Self contained deployments and embedded RavenDB
In previous versions of RavenDB, we offered a way to run RavenDB inside your process. Basically, you would reference a NuGet package and will be able to create a RavenDB instance that run in your own process. That can simplify deployment concerns immensely and we have a bunch of customers who rely on this feature to just take their database engine with their application.
In 4.0, we don’t provide this ability OOTB. It didn’t make the cut for the release, even though we consider this a very important utility feature. We are now adding this in for the next release, but in a somewhat different mode.
Like before, you’ll be able to do a NuGet reference and get a document store reference and just start working. In other words, there is no installation required and you can create a database and start using it immediately with zero hassle.
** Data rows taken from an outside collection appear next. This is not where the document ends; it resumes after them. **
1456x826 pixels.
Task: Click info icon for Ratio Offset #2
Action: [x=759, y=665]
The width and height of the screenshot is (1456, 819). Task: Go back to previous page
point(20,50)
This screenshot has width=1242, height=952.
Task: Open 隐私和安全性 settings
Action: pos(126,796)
The difference is that you’ll not be running this inside your own process, instead, we’ll create a separate process to run RavenDB. This separate process is actually slaved to the parent process, so if the parent process exits, so will the RavenDB process (no hanging around and locking files).
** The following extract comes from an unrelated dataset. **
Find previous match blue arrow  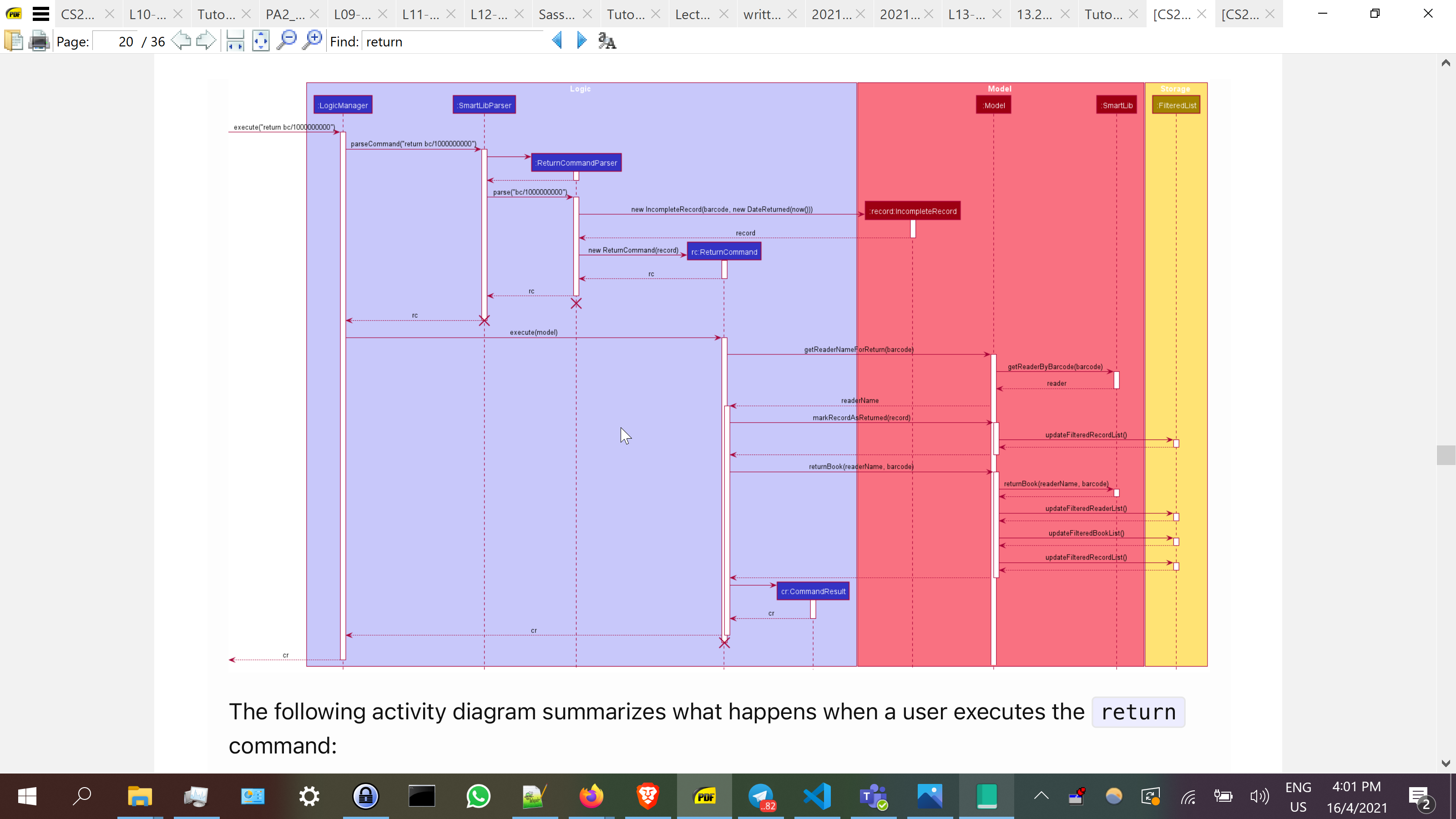pyautogui.click(x=557, y=40)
But why create a separate process? Well, the answer to that is quite simple, we don’t want to force any dependency on the client. This is actually a bit more complex, though. It isn’t that we don’t want to force a dependency as much as we want the ability to change our own dependencies.
For example, as I’m writing this, the machine is currently testing whatever .NET Core 2.1 pops up any issues with RavenDB and we are pretty good with keeping up with .NET Core releases as they go. However, in order to do that, we need a wall between the client and the server code, which we want to freely modify and play with (including changing what frameworks we are running on and using). For the client code, we’ve a well defined process and the versions we support, but for the server, we explicitly do not define this as an implementation detail. One of the nice things about .NET Core is the it allows the deployment of self contained applications, meaning that we can carry the framework with us, and not have to depend on whatever is installed on the machine. This makes services and deployment a lot easier.
There is also the issue of other clients. We have clients for .NET, JVM, Go, Ruby, Node.JS and Python and we want to give users in all languages the same experiences of just bundling RavenDB and running it with zero hassles. All of that leads us to spawning a separate process and creating a small protocol for the host application control the slaved RavenDB instance. This will be part of the 4.1 release, which should be out in about three months.
Comments
What about the performance? will you use named pipes?
Uri, No, they use the exact same pipeline as everything else, the network. In practice, this means shared memory because we'll be running over the loopback device.